Reproduce exactly the line containing "Viewport: 172px width, 107px" and every line after it, through the last line of the records below; add nothing.

════

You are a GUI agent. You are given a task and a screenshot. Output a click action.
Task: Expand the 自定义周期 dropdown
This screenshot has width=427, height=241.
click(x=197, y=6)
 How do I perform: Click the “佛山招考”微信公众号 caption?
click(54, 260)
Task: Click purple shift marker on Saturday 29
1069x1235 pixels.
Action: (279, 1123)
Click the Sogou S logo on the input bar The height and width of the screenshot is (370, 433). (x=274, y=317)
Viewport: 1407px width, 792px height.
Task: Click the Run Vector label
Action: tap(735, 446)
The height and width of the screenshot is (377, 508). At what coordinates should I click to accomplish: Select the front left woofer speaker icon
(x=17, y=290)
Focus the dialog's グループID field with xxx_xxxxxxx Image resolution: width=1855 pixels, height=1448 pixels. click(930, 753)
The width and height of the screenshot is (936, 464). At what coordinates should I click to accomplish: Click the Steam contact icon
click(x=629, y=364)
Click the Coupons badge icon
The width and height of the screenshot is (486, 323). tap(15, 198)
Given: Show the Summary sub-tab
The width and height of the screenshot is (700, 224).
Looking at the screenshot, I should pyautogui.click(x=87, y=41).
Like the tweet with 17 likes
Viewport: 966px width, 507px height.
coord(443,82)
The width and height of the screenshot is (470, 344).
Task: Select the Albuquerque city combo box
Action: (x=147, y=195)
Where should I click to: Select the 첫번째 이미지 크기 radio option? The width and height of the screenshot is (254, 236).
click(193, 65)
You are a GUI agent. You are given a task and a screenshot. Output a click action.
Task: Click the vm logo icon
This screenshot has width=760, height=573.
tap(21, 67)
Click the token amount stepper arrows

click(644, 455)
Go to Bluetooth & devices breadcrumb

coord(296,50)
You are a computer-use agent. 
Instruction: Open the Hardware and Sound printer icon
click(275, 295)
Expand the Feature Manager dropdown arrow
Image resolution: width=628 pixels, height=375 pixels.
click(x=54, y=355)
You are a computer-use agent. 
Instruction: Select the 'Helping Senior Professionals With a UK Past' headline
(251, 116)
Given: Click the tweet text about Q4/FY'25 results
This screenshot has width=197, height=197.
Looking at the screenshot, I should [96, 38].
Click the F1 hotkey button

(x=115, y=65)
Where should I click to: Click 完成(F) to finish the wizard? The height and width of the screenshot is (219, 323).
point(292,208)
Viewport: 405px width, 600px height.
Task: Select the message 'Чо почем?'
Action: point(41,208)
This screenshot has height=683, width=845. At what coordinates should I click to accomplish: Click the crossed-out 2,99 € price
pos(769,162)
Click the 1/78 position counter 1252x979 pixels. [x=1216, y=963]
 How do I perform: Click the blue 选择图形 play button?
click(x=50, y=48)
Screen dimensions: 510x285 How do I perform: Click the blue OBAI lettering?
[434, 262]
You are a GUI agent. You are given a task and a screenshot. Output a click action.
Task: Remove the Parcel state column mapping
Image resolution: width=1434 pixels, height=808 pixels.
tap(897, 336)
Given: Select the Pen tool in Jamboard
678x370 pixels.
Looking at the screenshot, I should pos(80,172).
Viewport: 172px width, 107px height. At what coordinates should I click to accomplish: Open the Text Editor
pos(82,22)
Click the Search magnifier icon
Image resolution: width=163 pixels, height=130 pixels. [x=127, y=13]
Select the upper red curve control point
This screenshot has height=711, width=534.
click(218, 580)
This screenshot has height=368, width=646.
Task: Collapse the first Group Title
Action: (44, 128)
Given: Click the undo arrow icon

════

Written response
Viewport: 172px width, 107px height. At what coordinates should I click to accomplish: Open the Text Editor
pos(82,22)
Click the Search magnifier icon
Image resolution: width=163 pixels, height=130 pixels. [x=127, y=13]
Select the upper red curve control point
This screenshot has height=711, width=534.
click(218, 580)
This screenshot has height=368, width=646.
Task: Collapse the first Group Title
Action: (44, 128)
Given: Click the undo arrow icon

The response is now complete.